:: Input data
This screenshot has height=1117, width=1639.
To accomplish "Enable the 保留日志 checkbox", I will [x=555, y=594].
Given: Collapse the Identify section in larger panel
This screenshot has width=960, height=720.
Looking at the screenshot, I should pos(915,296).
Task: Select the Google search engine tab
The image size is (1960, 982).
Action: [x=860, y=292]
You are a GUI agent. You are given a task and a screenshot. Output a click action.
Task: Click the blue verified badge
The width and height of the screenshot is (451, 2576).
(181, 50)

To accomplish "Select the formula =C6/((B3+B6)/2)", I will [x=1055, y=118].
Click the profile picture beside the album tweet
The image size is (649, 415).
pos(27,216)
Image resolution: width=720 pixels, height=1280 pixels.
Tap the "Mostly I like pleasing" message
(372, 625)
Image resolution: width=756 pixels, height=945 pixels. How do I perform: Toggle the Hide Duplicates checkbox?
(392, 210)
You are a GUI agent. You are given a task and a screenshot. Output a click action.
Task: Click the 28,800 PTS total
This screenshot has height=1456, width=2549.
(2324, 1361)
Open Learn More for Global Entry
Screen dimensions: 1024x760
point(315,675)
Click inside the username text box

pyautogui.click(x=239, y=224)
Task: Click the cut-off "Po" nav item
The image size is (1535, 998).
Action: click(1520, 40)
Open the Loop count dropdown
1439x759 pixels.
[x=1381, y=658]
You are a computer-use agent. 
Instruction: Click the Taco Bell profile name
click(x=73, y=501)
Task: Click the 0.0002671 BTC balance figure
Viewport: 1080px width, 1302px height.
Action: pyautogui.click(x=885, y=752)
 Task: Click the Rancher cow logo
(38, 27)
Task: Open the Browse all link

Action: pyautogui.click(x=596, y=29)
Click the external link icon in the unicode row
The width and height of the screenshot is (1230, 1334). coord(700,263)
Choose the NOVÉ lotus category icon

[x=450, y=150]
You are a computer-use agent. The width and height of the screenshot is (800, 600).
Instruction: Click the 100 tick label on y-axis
::::
## Problem requirements
Output only an exact transcription of the lines above from the one with "Screen dimensions: 1024x760" up to and including the one with "Task: Click the 0.0002671 BTC balance figure".

## Response to the task
Screen dimensions: 1024x760
point(315,675)
Click inside the username text box

pyautogui.click(x=239, y=224)
Task: Click the cut-off "Po" nav item
The image size is (1535, 998).
Action: click(1520, 40)
Open the Loop count dropdown
1439x759 pixels.
[x=1381, y=658]
You are a computer-use agent. 
Instruction: Click the Taco Bell profile name
click(x=73, y=501)
Task: Click the 0.0002671 BTC balance figure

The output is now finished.